The Ca2+-binding properties and amino acid compositions of two calcium-binding proteins (mCaBP-3 and mCaBP-4) purified from bovine milk were studied. mCaBP-3 was identified as a Ca2+-bound type and mCaBP-4 as a Ca2+-free type by means of ion-exchange chromatography on a DEAE-Sephadex A-25 column. In polyacrylamide gel disc electrophoresis, both mCaBP-3 and mCaBP-4 had the same mobility of Rf = 0.73 and the addition of 5 mM CaCl2 to the electrode buffer decreased the mobility from Rf = 0.73 to Rf = 0.49. mCaBP-3 and mCaBP-4 consisted of 120 and 122 amino acid residues, respectively. The molecular weights were 13,758 and 13,967, respectively. The amino acid compositions of the two milk CaBPs very closely resembled each other. Both milk CaBPs were rich in aspartic acid, glutamic acid, leucine and lysine, but did not contain trimethylated lysine and amino sugar. An interesting feature is that each milk CaBP contained eight cysteine sulfone and three tryptophan residues per molecule. From these results, it is suggested that mCaBP-3 and mCaBP-4 are identical protein and that mCaBP-3 is formed from mCaBP-4 by means of a conformational change by binding of Ca2+. Thus, mCaBP-3 is a holoprotein and mCaBP-4 is an apoprotein. Furthermore, it is suggested that milk CaBP is different from calmodulin, troponin C and vitamin D-dependent calcium-binding protein.

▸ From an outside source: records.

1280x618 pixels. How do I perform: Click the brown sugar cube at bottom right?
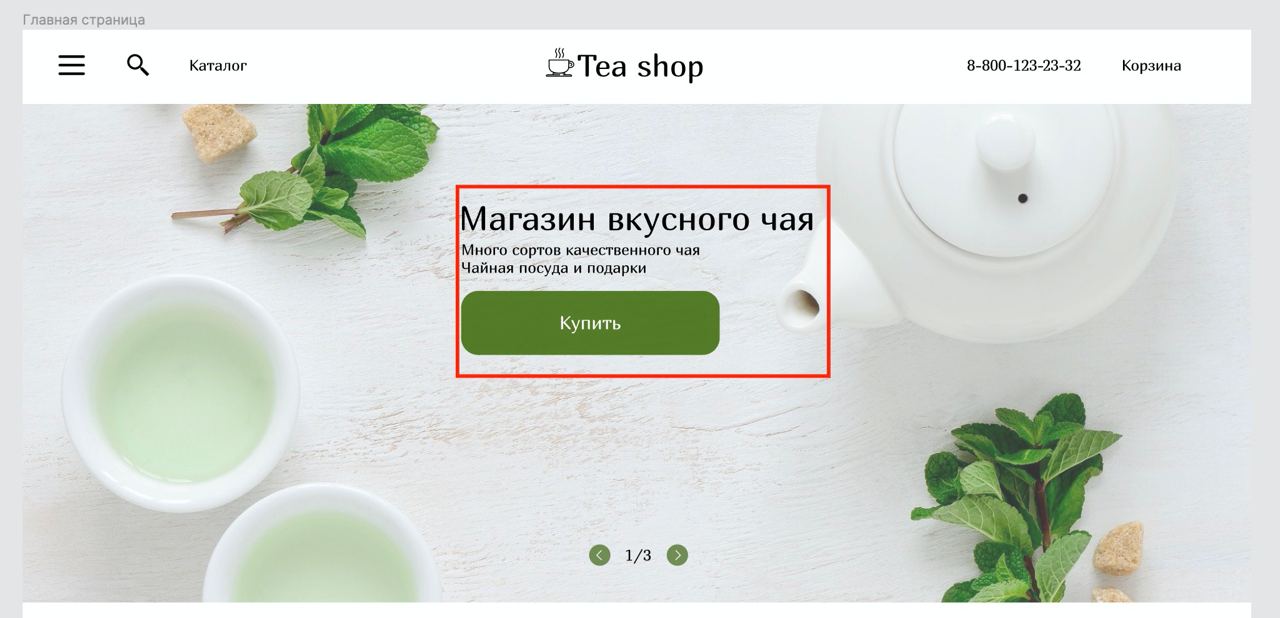[x=1117, y=547]
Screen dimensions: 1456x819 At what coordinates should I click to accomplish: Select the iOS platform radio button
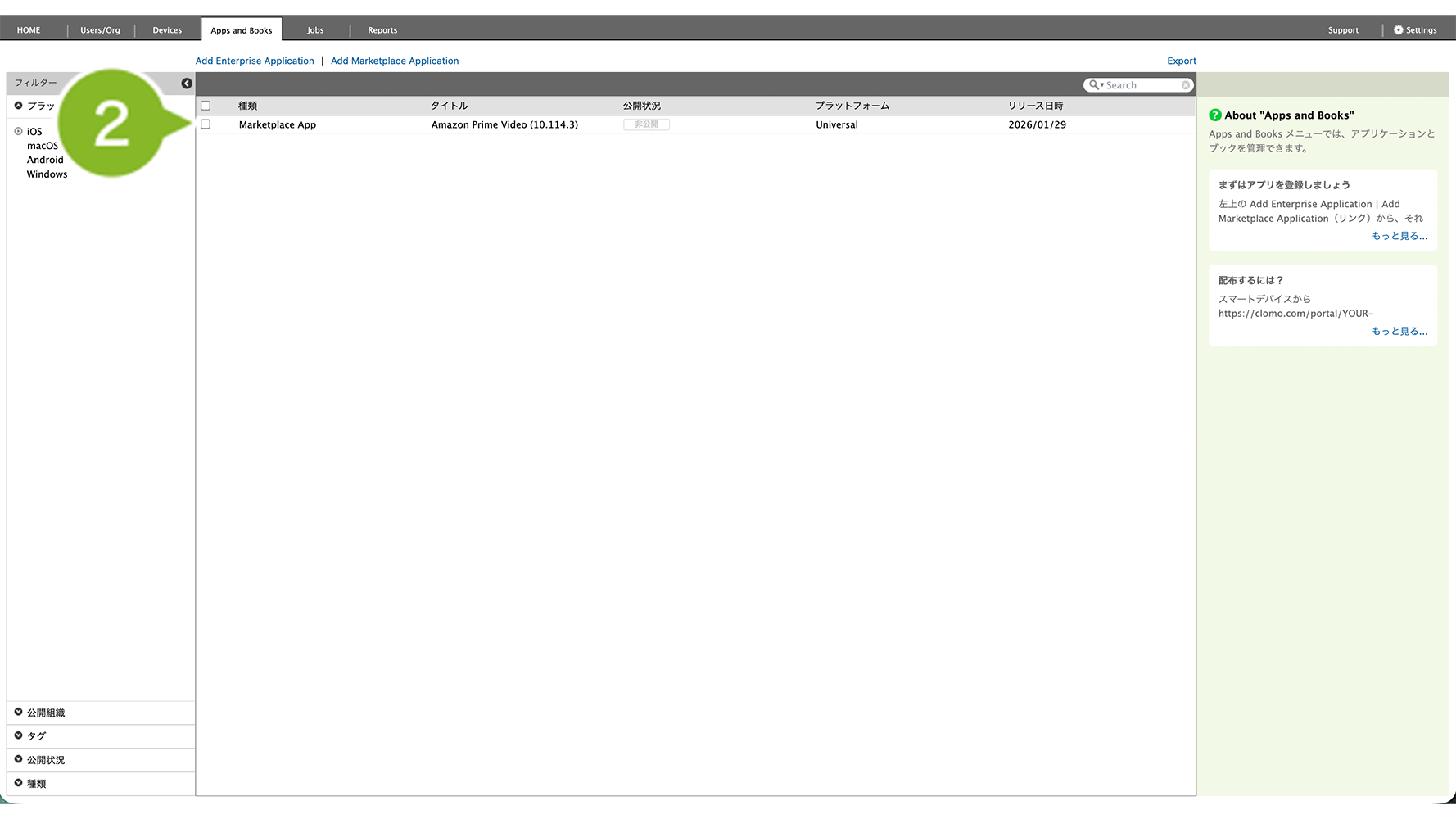point(19,131)
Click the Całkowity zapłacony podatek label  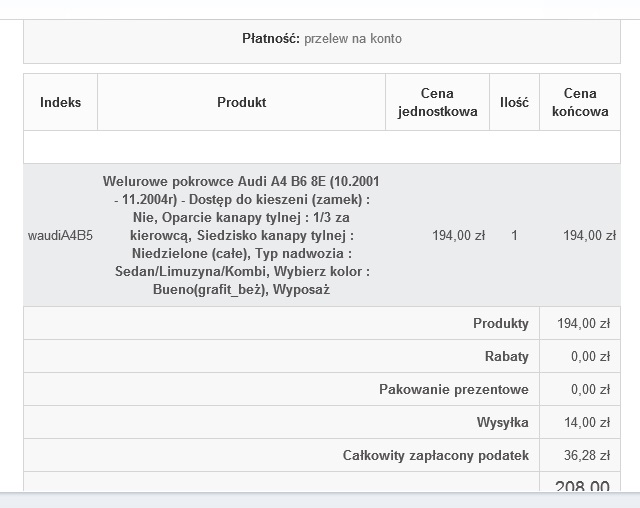tap(435, 456)

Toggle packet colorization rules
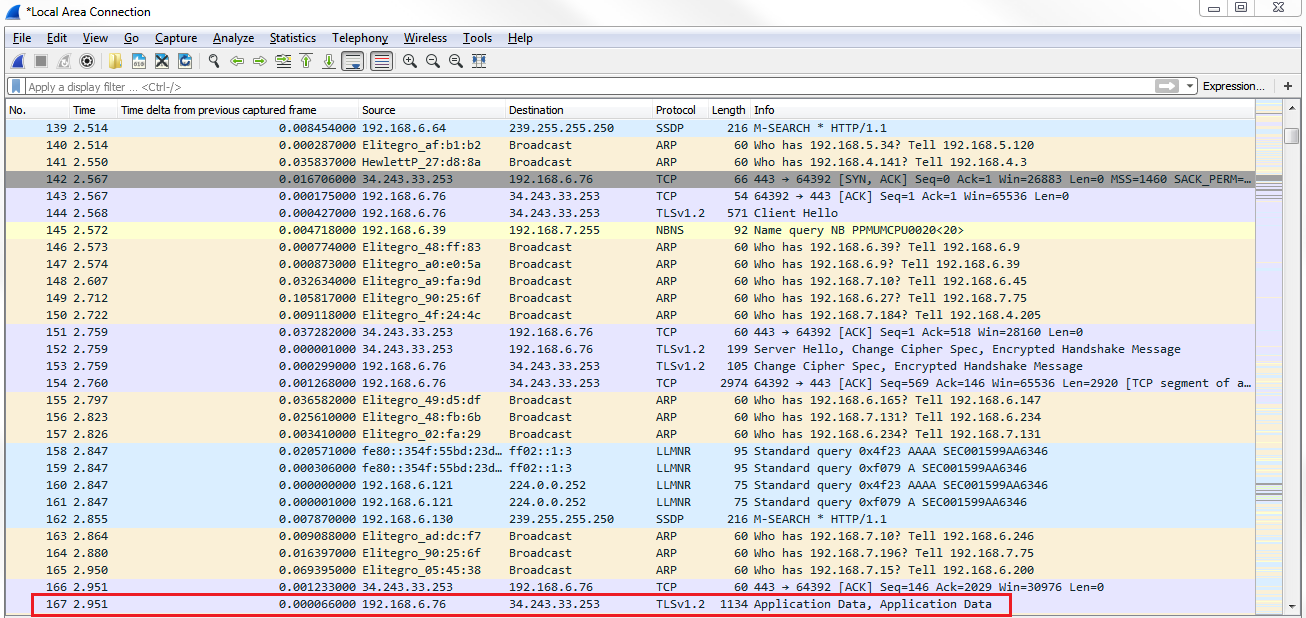[381, 62]

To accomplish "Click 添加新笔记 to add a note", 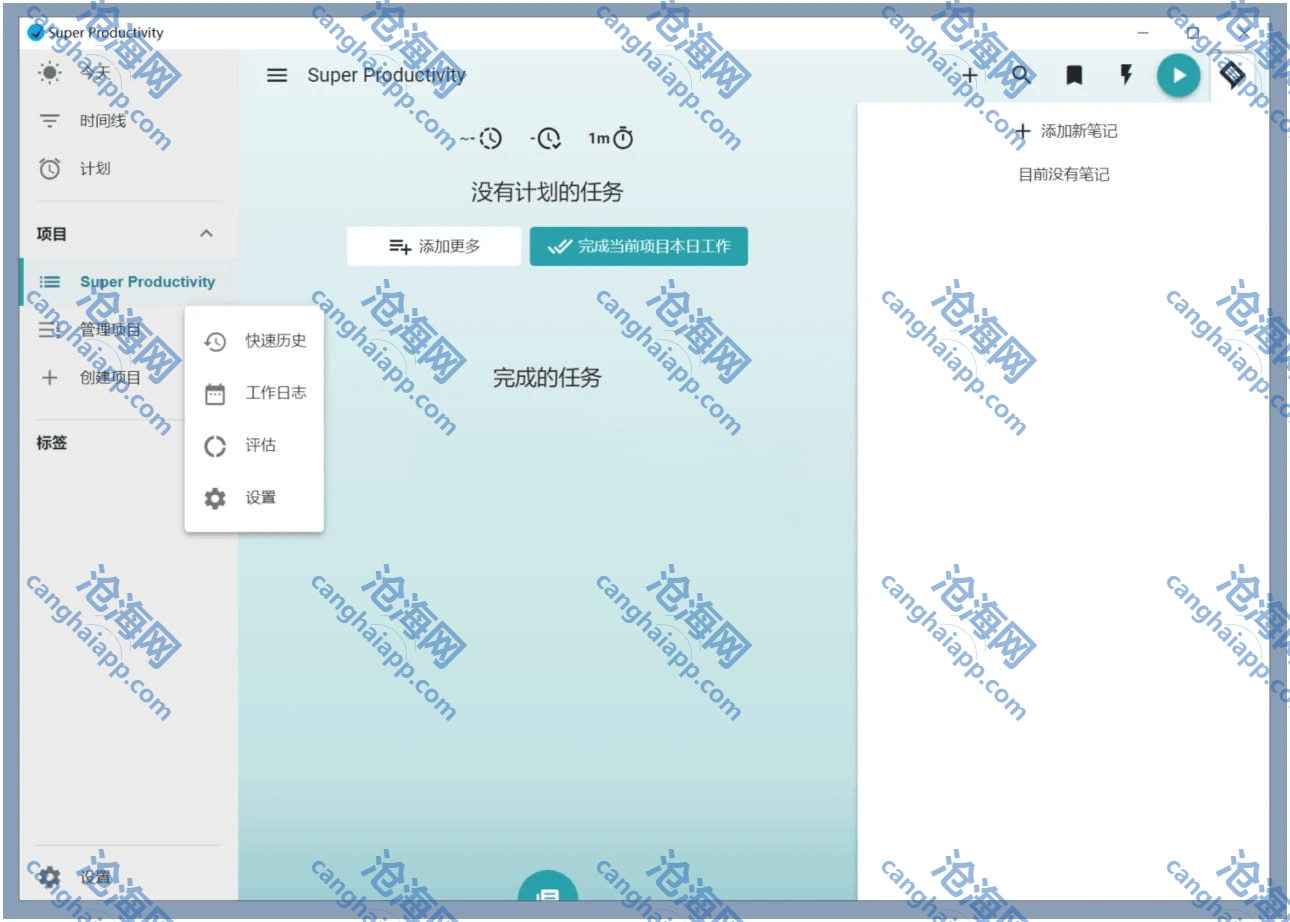I will (1065, 131).
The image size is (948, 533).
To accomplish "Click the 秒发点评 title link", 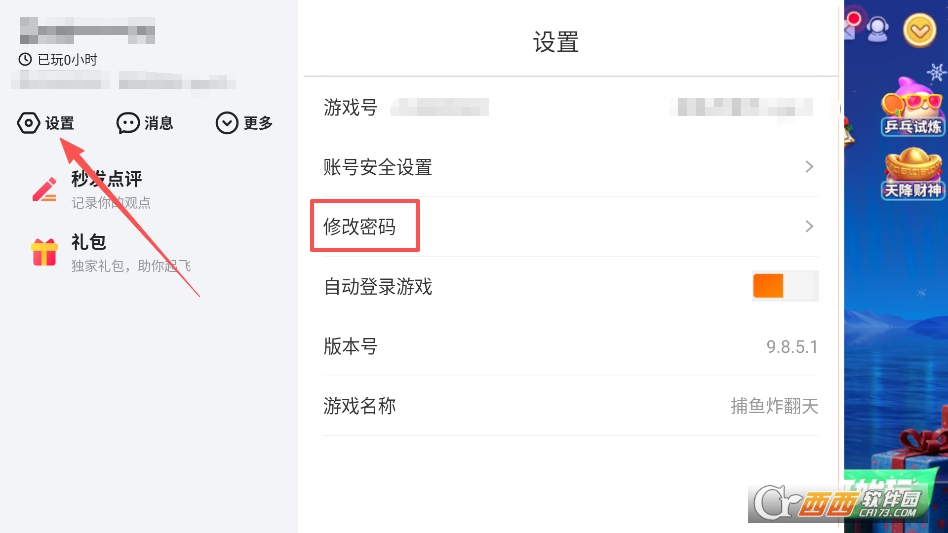I will coord(107,179).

对从牛乳中纯化得到的两种钙结合蛋白(mCaBP - 3和mCaBP - 4)的钙离子结合特性和氨基酸组成进行了研究。通过在DEAE - Sephadex A - 25柱上进行离子交换色谱法,鉴定出mCaBP - 3为钙离子结合型,mCaBP - 4为无钙离子型。在聚丙烯酰胺凝胶圆盘电泳中,mCaBP - 3和mCaBP - 4的迁移率相同,Rf = 0.73,向电极缓冲液中添加5 mM氯化钙后,迁移率从Rf = 0.73降至Rf = 0.49。mCaBP - 3和mCaBP - 4分别由120和122个氨基酸残基组成。分子量分别为13,758和13,967。两种乳钙结合蛋白的氨基酸组成非常相似。两种乳钙结合蛋白都富含天冬氨酸、谷氨酸、亮氨酸和赖氨酸,但不含三甲基赖氨酸和氨基糖。一个有趣的特征是,每种乳钙结合蛋白每分子含有八个半胱氨酸砜和三个色氨酸残基。从这些结果表明,mCaBP - 3和mCaBP - 4是相同的蛋白质,并且mCaBP - 3是通过钙离子结合引起的构象变化由mCaBP - 4形成的。因此,mCaBP - 3是全蛋白,mCaBP - 4是脱辅基蛋白。此外,表明乳钙结合蛋白与钙调蛋白、肌钙蛋白C和维生素D依赖性钙结合蛋白不同。